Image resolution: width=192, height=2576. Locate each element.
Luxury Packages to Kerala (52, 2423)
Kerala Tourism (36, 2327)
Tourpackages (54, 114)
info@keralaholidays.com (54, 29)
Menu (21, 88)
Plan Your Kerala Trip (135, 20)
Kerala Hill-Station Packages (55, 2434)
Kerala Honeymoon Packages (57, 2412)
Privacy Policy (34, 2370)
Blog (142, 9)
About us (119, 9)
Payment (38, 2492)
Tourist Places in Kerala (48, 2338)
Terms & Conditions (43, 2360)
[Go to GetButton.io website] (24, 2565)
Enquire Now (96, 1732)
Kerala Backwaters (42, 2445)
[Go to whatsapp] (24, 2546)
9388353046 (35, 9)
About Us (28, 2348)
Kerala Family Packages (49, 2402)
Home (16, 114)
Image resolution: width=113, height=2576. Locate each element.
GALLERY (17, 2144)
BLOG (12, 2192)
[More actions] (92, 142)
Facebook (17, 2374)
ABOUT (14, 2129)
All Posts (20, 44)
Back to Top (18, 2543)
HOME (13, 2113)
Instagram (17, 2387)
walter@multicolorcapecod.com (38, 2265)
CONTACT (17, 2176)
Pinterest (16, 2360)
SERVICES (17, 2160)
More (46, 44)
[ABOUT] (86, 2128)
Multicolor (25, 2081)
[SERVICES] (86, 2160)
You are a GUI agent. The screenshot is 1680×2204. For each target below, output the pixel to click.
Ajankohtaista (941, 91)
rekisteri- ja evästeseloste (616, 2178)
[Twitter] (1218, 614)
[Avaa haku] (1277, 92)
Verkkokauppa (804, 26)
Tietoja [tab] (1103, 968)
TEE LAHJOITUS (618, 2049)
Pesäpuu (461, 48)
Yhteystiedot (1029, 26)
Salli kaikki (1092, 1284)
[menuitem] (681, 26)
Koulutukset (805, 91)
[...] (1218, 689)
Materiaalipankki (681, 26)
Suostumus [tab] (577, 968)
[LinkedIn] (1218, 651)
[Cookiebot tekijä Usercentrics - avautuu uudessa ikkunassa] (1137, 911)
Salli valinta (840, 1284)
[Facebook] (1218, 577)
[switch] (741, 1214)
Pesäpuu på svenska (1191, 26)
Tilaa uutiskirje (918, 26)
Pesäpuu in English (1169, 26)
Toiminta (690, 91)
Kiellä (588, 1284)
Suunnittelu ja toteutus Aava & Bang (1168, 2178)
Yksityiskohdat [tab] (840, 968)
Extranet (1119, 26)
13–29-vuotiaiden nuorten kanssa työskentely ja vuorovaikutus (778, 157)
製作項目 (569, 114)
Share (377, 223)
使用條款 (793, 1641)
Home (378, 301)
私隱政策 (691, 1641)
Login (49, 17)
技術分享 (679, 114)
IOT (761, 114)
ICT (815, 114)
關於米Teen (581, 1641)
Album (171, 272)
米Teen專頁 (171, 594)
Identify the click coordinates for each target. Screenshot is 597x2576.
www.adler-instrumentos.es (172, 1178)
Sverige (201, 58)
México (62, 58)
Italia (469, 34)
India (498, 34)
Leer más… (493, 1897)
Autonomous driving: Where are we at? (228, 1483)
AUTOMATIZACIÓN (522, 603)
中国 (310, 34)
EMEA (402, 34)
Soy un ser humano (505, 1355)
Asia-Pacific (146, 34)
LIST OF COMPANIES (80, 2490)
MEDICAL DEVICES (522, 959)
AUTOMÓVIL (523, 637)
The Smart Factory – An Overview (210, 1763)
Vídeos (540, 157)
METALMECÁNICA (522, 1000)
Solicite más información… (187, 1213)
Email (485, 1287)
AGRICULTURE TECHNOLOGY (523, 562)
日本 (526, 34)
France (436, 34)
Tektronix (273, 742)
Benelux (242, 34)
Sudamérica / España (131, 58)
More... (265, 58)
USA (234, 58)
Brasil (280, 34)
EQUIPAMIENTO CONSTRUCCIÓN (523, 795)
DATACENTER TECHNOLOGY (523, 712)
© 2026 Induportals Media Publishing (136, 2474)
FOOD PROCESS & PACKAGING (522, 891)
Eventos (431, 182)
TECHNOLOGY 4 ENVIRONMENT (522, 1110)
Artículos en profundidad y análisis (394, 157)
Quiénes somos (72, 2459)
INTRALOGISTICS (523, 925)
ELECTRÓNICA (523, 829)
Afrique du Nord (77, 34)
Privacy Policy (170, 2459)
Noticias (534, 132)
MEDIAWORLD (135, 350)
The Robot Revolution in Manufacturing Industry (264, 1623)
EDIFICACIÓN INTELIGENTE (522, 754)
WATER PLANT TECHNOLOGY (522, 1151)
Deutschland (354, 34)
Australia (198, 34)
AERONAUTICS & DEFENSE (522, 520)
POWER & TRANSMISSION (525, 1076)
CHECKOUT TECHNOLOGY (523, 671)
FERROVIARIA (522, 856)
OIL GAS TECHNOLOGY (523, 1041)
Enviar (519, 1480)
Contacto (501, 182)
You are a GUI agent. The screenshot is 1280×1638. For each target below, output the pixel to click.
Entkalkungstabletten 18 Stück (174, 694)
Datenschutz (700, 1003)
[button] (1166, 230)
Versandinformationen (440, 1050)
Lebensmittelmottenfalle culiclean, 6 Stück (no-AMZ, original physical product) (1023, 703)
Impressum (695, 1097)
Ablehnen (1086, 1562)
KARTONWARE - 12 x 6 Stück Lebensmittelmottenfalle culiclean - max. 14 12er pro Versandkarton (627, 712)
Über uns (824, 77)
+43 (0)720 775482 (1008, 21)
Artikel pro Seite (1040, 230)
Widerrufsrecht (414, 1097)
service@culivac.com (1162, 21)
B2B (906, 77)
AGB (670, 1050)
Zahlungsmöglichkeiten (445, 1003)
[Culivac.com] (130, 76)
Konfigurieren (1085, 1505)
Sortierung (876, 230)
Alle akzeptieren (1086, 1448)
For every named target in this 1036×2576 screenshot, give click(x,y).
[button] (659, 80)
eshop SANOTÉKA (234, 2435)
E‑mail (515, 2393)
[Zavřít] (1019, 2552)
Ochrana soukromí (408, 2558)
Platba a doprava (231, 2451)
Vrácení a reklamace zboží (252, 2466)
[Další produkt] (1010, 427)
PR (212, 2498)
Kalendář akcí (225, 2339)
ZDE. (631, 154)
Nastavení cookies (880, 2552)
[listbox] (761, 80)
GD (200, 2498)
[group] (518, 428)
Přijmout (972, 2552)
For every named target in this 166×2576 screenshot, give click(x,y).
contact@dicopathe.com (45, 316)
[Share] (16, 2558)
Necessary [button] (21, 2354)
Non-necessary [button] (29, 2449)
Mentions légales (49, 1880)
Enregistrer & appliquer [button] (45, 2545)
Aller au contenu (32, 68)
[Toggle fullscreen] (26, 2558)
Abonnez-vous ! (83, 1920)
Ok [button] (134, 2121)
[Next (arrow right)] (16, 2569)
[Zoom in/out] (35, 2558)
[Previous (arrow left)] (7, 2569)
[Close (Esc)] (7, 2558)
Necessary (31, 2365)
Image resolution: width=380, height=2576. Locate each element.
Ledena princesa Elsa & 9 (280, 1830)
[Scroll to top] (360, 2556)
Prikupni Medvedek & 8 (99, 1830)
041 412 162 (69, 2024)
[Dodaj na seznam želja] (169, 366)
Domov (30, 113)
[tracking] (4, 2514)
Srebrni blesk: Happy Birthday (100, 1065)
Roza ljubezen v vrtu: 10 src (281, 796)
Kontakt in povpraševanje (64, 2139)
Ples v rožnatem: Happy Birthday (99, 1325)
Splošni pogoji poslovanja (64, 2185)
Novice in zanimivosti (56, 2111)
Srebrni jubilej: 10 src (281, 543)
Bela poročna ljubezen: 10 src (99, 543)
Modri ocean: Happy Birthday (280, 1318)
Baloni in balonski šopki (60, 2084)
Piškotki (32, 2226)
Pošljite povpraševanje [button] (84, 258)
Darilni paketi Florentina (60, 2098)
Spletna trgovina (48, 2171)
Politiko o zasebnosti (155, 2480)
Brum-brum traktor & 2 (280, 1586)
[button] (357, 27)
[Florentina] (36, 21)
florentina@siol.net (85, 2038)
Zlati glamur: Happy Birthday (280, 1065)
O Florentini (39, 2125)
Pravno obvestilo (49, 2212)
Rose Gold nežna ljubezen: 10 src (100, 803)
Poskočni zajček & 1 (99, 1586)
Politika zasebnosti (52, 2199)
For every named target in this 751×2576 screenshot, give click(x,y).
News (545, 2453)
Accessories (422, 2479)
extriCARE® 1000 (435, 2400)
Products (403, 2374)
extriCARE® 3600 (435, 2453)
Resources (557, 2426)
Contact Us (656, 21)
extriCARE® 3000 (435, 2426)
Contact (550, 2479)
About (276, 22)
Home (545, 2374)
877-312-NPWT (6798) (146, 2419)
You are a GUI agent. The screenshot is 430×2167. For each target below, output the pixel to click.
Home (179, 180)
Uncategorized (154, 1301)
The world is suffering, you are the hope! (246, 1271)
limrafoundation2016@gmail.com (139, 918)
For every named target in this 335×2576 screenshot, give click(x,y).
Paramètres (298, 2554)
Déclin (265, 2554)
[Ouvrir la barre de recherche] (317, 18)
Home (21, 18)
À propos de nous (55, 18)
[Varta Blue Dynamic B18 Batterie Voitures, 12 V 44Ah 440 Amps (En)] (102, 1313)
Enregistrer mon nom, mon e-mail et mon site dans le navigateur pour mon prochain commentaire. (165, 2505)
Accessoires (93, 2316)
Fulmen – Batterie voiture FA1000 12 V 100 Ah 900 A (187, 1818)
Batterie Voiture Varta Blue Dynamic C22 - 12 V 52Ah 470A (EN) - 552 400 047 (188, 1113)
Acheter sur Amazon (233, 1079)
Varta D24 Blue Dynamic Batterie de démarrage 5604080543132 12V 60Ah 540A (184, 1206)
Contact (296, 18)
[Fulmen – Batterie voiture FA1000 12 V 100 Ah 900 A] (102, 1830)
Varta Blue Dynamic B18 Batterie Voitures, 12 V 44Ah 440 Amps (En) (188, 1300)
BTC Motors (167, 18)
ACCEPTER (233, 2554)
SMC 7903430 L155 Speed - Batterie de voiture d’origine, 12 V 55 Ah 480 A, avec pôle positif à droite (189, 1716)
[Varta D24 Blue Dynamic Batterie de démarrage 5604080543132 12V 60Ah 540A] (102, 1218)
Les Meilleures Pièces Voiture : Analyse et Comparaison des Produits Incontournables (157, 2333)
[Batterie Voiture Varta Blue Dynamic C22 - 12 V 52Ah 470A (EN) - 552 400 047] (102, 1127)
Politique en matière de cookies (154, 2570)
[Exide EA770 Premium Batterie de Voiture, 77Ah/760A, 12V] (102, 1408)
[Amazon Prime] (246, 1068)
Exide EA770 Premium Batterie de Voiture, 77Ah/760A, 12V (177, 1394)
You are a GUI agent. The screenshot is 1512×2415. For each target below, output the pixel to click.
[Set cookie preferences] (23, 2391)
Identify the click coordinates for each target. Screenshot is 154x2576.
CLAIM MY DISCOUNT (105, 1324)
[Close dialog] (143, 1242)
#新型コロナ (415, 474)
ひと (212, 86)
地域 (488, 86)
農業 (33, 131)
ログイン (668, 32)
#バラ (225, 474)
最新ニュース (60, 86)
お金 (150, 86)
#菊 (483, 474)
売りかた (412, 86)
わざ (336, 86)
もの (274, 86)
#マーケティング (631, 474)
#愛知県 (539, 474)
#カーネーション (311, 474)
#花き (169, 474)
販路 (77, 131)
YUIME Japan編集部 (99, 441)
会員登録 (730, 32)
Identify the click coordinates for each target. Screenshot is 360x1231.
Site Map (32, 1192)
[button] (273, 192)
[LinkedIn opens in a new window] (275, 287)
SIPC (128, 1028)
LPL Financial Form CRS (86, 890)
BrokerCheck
^^^^^^^^
● **YOUR ASSIGNMENT**: Whenever a line in the records above contains the string "extriCARE", copy that line.

● **THE ANSWER**:
extriCARE® 1000 (435, 2400)
extriCARE® 3600 (435, 2453)
extriCARE® 3000 (435, 2426)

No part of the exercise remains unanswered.